Since that terrible season, Joyce produced a solid 4.5 WAR over the last two seasons with the Pittsburgh Pirates and Oakland A’s, respectively. Joyce does not have exceptional power hitting abilities or bat-to-ball skills. However, he has altered his approach in recent years to make himself a useful player. I will point you to this plot of strike zone swing rate and chase rate for hitters since 2016, with Joyce in black and Votto in red:
Votto is recognized as the most patient hitter in the game. In terms of swing discipline, no player is more similar to him than Joyce over the past three seasons. They both have great discipline metrics, swinging at strikes at a roughly average rate while ranking near the top of the league at avoiding swings at balls. Looking at Z-Swing% – O-Swing%, we can get a good idea on the most disciplined hitters. Here is the top ten hitters since 2016 in Z-Swing% – O-Swing%:
Votto ranks second in the league and Joyce ranks seventh. Besides Jed Lowrie, though, everyone separating Votto and Joyce is a pretty significant free-swinger and their chase rates do not come close to comparing to Joyce’s. When we talk about plate discipline in MLB, we talk about Votto.

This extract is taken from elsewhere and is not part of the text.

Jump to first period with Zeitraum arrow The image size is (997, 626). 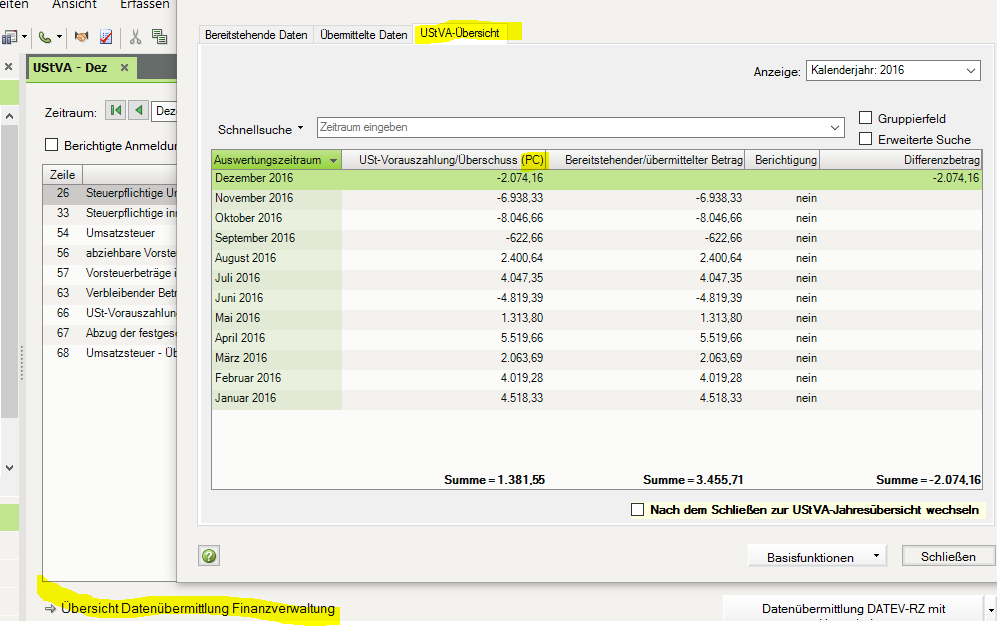point(116,111)
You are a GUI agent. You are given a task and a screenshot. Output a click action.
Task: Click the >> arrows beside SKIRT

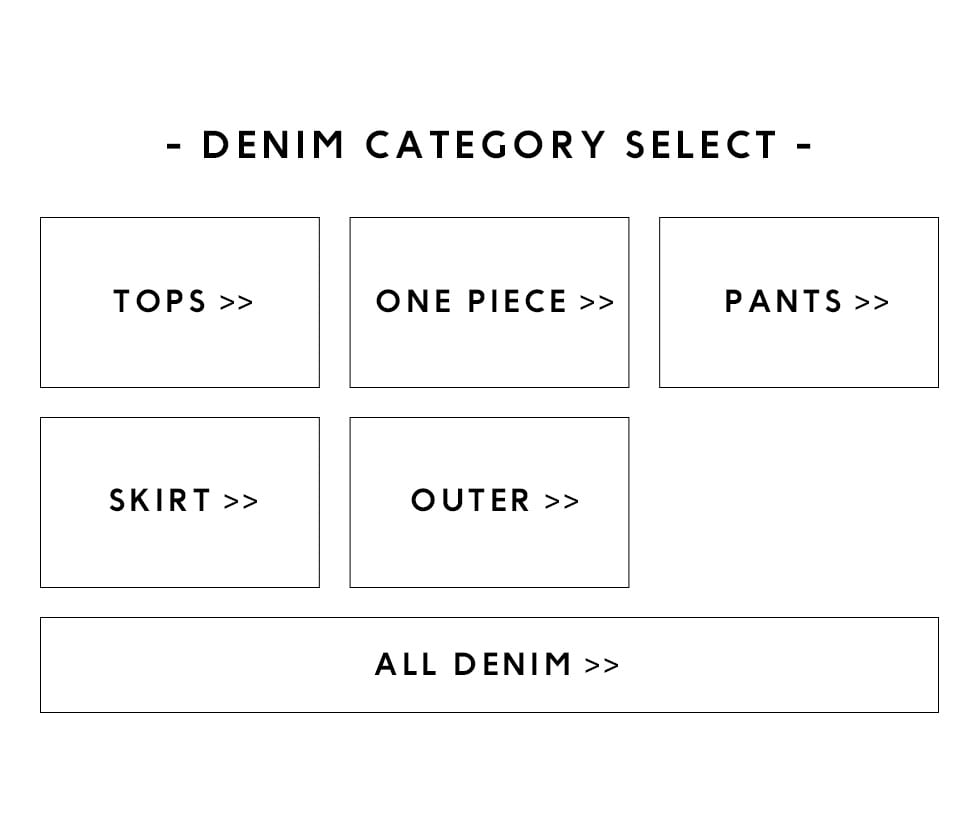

And Joyce is the only person that even slightly resembles him. Looking at just this season, Votto is first in the league in Z-Swing% – O-Swing%. Joyce is third. Sandwiched between them is Khris Davis, who’s overall patience does not resemble either hitter (swing rate is 8% higher than both Votto and Joyce).
Now, we do have to talk about the platoon advantage that Joyce has. Joyce has been one of the most disciplined hitters of late, but he hardly plays against lefties due to some disgusting platoon splits. He almost exclusively hits against righties, which props up his metrics. If Joyce were an every day player, this article probably would not exist. However, we are still looking at a guy who has the sixth highest walk rate in the league since 2016. Of players who recorded a minimum of 250 plate appearances in 2016, Joyce had the highest walk rate in the league by nearly 3% with a 20.1% rate. This year, obviously with our small sample size asterisk, he is walking more than he is striking out. When a right-handed pitcher is on the mound, Joyce is leading off for the A’s and spearheading the second best offense in the league to date.
After a miserable 2015 seasons, Joyce’s improved discipline now has him as an important player on a good offense. I’m not saying Joyce is Joey Votto, or that he ever has been or ever will be. He does not hit the ball with the authority that Votto does. The overall results for Joyce are nothing compared to Votto. But with respect to discipline at the plate, no one has looked more like Votto than Joyce over the past few years. He likely won’t ever find himself as an everyday player again, but Joyce’s exceptional batting eye has turned him into a player that is trouble for right-handed pitchers.